RECORD LIST —
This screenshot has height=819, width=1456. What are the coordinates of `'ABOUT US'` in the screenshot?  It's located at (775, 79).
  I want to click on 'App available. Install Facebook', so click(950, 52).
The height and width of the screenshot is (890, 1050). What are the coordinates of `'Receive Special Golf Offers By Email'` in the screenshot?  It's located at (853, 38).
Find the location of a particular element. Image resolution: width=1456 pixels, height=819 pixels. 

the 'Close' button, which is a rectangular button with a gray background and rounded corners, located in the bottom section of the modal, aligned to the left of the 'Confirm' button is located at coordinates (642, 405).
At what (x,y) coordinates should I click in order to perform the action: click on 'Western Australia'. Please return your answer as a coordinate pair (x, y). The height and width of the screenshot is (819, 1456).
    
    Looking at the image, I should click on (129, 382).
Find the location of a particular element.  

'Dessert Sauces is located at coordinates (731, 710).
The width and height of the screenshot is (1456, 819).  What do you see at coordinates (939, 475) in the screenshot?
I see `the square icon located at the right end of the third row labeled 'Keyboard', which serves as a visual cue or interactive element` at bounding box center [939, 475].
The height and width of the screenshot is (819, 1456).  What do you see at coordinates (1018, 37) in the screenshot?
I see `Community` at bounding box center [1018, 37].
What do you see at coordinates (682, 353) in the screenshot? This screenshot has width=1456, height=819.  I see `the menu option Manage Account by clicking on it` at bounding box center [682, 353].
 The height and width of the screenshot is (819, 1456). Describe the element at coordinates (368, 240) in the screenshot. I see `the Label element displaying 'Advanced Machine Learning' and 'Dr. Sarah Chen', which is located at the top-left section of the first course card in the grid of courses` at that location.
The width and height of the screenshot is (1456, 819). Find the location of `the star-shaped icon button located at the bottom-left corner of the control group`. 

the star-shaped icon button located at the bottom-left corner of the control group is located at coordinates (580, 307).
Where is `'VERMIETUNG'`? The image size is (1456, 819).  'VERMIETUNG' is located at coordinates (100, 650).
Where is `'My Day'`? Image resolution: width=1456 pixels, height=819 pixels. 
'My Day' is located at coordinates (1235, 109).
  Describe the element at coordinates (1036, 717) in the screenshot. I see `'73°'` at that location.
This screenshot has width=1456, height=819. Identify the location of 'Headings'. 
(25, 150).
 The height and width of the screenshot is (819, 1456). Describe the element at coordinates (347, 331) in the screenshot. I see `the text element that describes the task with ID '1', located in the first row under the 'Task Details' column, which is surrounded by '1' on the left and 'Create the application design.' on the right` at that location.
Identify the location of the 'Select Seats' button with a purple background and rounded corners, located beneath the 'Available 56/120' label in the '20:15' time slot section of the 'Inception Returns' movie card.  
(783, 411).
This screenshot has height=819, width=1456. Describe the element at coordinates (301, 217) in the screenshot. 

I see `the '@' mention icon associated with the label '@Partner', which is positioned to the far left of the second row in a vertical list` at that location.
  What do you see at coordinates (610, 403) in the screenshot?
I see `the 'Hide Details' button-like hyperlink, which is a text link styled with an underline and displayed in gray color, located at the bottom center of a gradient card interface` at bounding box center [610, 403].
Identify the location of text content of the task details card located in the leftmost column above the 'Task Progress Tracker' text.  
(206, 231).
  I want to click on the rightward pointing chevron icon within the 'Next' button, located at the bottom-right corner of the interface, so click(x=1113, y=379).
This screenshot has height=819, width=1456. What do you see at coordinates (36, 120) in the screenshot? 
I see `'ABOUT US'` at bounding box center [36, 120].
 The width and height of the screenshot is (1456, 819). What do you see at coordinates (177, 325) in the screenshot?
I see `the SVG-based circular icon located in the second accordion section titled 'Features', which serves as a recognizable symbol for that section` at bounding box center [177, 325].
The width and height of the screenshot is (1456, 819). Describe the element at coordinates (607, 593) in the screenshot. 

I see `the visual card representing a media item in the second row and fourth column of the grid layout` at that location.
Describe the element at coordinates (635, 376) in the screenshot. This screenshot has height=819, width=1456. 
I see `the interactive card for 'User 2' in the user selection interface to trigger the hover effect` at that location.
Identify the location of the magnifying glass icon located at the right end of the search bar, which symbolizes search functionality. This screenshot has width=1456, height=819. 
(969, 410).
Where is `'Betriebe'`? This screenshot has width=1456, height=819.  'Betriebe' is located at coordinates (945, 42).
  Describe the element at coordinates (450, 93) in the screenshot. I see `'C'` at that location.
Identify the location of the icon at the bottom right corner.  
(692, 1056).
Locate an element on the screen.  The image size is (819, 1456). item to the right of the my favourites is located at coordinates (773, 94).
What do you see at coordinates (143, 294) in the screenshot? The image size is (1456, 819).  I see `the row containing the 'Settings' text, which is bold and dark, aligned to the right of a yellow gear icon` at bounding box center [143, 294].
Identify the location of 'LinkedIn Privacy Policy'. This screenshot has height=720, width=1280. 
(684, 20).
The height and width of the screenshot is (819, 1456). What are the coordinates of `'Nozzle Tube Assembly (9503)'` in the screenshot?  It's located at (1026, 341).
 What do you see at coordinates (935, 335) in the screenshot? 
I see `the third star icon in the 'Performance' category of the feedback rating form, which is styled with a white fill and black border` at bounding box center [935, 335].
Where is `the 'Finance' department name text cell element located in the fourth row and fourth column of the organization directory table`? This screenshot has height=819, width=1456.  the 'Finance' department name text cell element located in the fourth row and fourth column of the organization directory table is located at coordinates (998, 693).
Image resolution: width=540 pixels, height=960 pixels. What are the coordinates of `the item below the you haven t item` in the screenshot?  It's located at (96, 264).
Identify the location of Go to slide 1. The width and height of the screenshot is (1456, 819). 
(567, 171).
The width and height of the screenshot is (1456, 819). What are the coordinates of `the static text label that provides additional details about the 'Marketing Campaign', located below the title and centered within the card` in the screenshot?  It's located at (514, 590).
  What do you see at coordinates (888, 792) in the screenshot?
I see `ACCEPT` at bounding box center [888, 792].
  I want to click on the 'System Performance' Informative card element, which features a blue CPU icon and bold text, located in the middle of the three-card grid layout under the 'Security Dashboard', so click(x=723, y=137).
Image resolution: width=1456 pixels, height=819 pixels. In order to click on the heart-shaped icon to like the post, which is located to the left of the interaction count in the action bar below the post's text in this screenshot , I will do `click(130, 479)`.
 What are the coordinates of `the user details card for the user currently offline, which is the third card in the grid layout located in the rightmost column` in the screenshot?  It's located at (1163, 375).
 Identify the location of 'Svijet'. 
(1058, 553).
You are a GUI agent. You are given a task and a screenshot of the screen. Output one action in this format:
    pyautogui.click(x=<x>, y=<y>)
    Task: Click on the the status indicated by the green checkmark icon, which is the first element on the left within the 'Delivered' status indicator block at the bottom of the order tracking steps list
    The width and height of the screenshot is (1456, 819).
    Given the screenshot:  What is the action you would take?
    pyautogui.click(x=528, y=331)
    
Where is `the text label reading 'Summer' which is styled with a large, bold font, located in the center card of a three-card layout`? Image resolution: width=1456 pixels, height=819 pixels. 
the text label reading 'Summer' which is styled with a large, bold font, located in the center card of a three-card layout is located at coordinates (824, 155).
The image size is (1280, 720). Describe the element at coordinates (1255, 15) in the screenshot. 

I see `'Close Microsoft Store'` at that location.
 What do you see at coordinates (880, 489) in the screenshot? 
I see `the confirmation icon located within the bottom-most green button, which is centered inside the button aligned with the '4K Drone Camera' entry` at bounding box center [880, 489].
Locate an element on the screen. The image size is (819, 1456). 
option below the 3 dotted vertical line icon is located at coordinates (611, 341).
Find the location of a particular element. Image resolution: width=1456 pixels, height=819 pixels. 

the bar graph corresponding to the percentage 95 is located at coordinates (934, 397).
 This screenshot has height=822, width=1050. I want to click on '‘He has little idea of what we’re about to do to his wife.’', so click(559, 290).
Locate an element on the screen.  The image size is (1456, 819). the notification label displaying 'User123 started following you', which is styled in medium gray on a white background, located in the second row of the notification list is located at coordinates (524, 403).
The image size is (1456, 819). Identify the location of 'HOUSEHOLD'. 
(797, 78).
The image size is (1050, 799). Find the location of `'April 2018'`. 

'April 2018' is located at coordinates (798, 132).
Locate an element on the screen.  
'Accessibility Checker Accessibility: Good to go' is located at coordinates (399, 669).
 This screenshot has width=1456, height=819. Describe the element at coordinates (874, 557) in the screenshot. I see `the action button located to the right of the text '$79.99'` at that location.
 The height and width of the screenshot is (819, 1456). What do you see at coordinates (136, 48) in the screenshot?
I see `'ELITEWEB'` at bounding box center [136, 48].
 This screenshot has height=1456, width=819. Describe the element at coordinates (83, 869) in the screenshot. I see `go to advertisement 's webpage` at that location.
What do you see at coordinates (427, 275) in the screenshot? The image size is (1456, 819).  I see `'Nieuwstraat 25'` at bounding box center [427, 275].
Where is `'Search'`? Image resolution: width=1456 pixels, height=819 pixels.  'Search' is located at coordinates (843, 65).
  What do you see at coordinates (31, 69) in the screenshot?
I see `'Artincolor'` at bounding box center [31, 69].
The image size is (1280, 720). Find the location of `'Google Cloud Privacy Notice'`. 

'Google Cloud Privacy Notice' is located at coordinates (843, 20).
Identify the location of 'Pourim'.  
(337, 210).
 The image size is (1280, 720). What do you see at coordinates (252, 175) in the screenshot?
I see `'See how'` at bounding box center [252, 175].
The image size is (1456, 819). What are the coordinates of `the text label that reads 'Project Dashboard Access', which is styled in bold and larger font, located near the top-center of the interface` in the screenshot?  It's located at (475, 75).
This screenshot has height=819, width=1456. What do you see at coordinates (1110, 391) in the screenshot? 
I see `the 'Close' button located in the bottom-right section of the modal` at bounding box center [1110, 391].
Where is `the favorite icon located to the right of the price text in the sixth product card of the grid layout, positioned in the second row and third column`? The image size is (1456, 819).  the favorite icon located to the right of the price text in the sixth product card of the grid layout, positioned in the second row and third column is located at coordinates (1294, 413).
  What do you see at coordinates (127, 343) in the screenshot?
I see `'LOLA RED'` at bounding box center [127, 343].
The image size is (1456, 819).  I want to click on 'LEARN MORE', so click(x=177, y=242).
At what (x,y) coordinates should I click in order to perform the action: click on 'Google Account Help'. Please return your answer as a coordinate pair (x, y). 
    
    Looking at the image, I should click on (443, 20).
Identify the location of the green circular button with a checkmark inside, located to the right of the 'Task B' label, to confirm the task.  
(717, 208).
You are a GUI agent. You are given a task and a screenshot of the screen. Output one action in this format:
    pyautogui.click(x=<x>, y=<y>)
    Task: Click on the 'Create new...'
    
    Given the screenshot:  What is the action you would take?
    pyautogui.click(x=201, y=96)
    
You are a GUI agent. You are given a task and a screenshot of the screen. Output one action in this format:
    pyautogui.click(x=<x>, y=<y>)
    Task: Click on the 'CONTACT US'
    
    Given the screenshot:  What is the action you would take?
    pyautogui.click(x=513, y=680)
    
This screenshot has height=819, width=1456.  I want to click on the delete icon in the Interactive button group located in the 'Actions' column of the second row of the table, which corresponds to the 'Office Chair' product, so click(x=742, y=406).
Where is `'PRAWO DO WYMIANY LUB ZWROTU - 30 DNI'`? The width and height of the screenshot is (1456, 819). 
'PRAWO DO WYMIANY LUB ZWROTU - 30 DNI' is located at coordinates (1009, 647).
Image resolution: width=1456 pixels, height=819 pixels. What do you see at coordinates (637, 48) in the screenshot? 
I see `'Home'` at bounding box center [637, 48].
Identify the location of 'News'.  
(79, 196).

STATED GOAL — Reproduce the entries from the line with "Identify the location of text" to the line with "I want to click on the rightward", changing "leftmost" to "rightmost" and leaving everything else unchanged.

OUTPUT FOR THIS TASK —
Identify the location of text content of the task details card located in the rightmost column above the 'Task Progress Tracker' text.  
(206, 231).
  I want to click on the rightward pointing chevron icon within the 'Next' button, located at the bottom-right corner of the interface, so click(x=1113, y=379).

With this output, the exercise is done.